Most German banks for example use EV (extended Validation) certs, where the organization name appears in the browser's address bar. However, the benefit of EV certificates is debatable, since it's pretty easy to register a valid-sounding company under some jurisdiction or another.

Also, organization structure aren't transparent to everybody (how many of your non-tech friends would be surprised if google.com had a certificate issued for "Alphabet Inc."?).


> Also, organization structure aren't transparent to everybody (how many of your non-tech friends would be surprised if google.com had a certificate issued for "Alphabet Inc."?).

A clear example of this is KLM, where www.klm.com's certificate is registered to "KONINKLIJKE LUCHTVAART MAATSCHAPPIJ N.V." (try that on a mobile browser!). It's sufficiently different to what people expect (which is, admittedly, just an initialism) that I've known various people who actually understand EV certificates get thrown by it.


Amazon.com does not have DV cert, they have an OV cert. You can tell because the country, state, locality, and organization name fields have values. In a DV cert they are empty (since a DV cert does not verify those things).

Like a lot of big companies, Amazon has a cert from Digicert. To my knowledge, Digicert does not issue DV certs, only OV and EV.

That said, I agree that DV certs are good enough for production for most people.

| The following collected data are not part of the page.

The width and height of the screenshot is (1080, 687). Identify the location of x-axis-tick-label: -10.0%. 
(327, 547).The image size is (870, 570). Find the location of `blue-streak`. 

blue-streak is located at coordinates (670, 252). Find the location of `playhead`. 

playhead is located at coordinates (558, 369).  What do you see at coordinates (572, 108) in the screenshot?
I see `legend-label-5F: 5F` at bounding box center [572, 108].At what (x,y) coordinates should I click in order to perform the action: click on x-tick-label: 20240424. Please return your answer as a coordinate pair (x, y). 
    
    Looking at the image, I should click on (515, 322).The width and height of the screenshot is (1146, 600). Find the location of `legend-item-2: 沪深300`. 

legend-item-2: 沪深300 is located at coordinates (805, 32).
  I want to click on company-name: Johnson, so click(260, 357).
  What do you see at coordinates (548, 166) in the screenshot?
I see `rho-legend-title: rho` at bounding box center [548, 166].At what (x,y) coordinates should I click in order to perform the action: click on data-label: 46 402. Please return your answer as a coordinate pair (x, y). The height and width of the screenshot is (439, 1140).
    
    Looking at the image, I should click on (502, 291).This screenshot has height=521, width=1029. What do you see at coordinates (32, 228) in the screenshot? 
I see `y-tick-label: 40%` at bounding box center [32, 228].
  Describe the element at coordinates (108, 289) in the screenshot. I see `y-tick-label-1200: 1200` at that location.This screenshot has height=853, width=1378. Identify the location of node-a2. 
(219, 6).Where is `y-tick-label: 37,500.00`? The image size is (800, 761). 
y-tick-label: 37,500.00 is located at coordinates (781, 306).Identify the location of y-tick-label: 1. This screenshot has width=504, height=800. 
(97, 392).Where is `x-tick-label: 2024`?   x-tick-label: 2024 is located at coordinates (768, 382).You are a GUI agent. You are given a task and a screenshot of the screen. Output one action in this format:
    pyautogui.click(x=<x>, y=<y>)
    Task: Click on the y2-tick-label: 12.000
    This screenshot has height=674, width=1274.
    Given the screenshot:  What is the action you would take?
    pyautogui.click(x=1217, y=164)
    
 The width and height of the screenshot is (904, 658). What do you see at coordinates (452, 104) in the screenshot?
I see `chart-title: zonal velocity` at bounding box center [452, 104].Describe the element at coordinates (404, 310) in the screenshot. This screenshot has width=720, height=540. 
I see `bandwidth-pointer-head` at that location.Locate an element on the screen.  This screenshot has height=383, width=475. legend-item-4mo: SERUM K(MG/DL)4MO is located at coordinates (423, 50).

I heard the cost of EV certs is pretty high so it's much less likely a scammer will buy an EV cert vs just a similar domain and a regular cert.


Took this guy $177 to register a Delaware corporation called Stripe Inc and get Comodo to issue him an EV certificate that looks exactly like the real payment gateway. After Comodo revoked his cert, GoDaddy gave him one.

https://stripe.ian.sh/

EV certificates tell you that a site is owned by a company with a particular name, not that it is the company you actually want. There's a reason browser vendors are de-emphasising EV: it isn't very useful.


Shopify uses Let Encrypt for their shops, so I'd imagine it's pretty safe for e-commerce sites.

https://www.shopify.com/blog/73511365-all-shopify-stores-now...


Awesome, that's great to hear! Thank you.


Its certs are the same in the end as anyone else's certs. You just don't have to pay or go through a bunch of hoops to get one.

Fine for e-commerce. They don't do extended validation or any of the more "I am really who I say I am certs."


From a technical standpoint it's no different than any other DV (domain validated) cert. If you're selling a LOT of stuff online and care about user interface, the $85/year that it costs to have an EV SSL cert may be worth it just for the "green bar" user interface change which seems to be reassuring to non-technical users.

They're used to seeing EV SSL type address bar when they sign in to their online banking and such.

Some people think that EV SSL is like $400, it's not, you really shouldn't be paying over $100/year. Still a racket in my opinion but not one that's easy to circumvent.

https://www.google.com/search?q=EV+SSL+user+interface&num=10...


It's almost a false sense of "reassuring" as the users are blindly made to think it may be more trustworthy, in fact they don't know who did what to gain the (fake) trust.


I absolutely agree with you. It's an unfortunate case of having to deal with the perceptions of vast numbers of generally non-technical users, who have already been confused in the past by things like the GUI switch to Windows 10. When they sign in to Paypal they see the big green bar and are reassured.

You could totally register any random name like Really Legit Internet Enterprise LLC with some state government, put $100 in a bank account, scan the incorporation paperwork and get an EV SSL cert.